In our professional lives, we face many threats. Fierce competition, regulatory burden, geo-political uncertainty, activist investors, and fickle customers consume our thoughts, pushing our anxiety to record levels. Yet while the obvious hazards are top-of-mind, a potentially even more menacing threat lurks undetected: The Linger Trap. This dastardly foe sinks his ruthless teeth into your organization by steeling productivity and squandering opportunity. Here's how the villain may strike:
A great idea comes forward in a team meeting. 'This could be a really powerful boost to performance," you exclaim, as a team is assembled to embark on brining this novel concept to life. After the first meeting, which had to be rescheduled six times for other pressing matters, the idea is further explored and optimism is high. Unfortunately, this is where the project - and so many others like it - begins its fatal decline.
Action items are crafted and tasks are assigned, but then the daily grind ensues. The next meeting gets cancelled, along with the one after that. Team members get tied up on new projects, conflicting corporate priorities are announced, and prototype development runs into a major snag. Friction and interference arise, as the effort gets "back-burnered" until 13 months later when an executive inquires about the malignant misstep. "The patient has died in Linger Land," you sheepishly report to the scornful look of a disappointed boss.
Too often, once-promising efforts languish and die as our worldly pressures consume all available resources.
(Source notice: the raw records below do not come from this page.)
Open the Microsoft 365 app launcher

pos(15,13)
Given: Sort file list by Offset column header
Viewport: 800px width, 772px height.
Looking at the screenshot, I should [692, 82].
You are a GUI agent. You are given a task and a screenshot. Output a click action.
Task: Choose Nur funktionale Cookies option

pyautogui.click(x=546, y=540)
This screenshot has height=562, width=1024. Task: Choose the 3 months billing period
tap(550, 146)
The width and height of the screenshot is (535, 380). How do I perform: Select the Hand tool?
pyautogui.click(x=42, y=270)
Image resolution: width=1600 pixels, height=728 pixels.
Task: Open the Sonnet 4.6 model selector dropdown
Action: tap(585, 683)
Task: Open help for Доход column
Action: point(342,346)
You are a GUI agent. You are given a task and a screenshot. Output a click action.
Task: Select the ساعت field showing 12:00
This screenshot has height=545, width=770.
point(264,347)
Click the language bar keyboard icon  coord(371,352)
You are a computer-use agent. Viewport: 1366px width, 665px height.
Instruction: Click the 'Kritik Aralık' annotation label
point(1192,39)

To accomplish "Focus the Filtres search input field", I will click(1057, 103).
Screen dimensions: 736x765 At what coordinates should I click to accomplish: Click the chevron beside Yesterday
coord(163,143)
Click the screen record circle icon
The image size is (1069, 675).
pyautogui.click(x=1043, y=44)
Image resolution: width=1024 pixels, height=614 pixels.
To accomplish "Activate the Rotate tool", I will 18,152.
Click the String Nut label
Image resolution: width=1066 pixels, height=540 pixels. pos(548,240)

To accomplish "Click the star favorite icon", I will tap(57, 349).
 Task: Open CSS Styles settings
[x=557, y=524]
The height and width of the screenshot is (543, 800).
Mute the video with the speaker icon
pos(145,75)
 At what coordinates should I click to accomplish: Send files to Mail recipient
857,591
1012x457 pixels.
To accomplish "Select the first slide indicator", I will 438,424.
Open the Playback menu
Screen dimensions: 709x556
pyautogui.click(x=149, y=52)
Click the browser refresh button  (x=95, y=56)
In these unfortunate cases, all investment of time, creativity, moral, money, equipment, and talent evaporate, with nothing to show for the work but a memory. Truthfully, the organization would have been better off had the pursuit never begun. Proceeding with vigor is a great option, as is consciously terminating a plan and moving on. But the hapless linger is a far worse option.
Little Lingers can sting as well. The new marketing material that misses an important market opportunity since it was stuck in compliance for three weeks too long. The client that needed an immediate response, but Jim was on vacation and forgot to pass along responsibility. The product launch that suffered a 90-day delay because Kathy got too busy to order the raw materials by the deadline.
Increasing the cadence and refusing the allow projects to fizzle in Linger Land is the equivalent of a corporate wellness cleanse. In our business climate of dizzying speed, slow and steady has become a fool's bet. It's better to kill a project deliberately than let it suffer a slow, lingering death. And with smaller efforts, eradicating lingering delays will nicely boost performance.
Refuse to let the sinister Linger Trap infect your organization. The anecdote? Stay in motion, increase speed, cherish decisiveness and mow down delays.
Exterminate the Linger, and you'll elevate the results.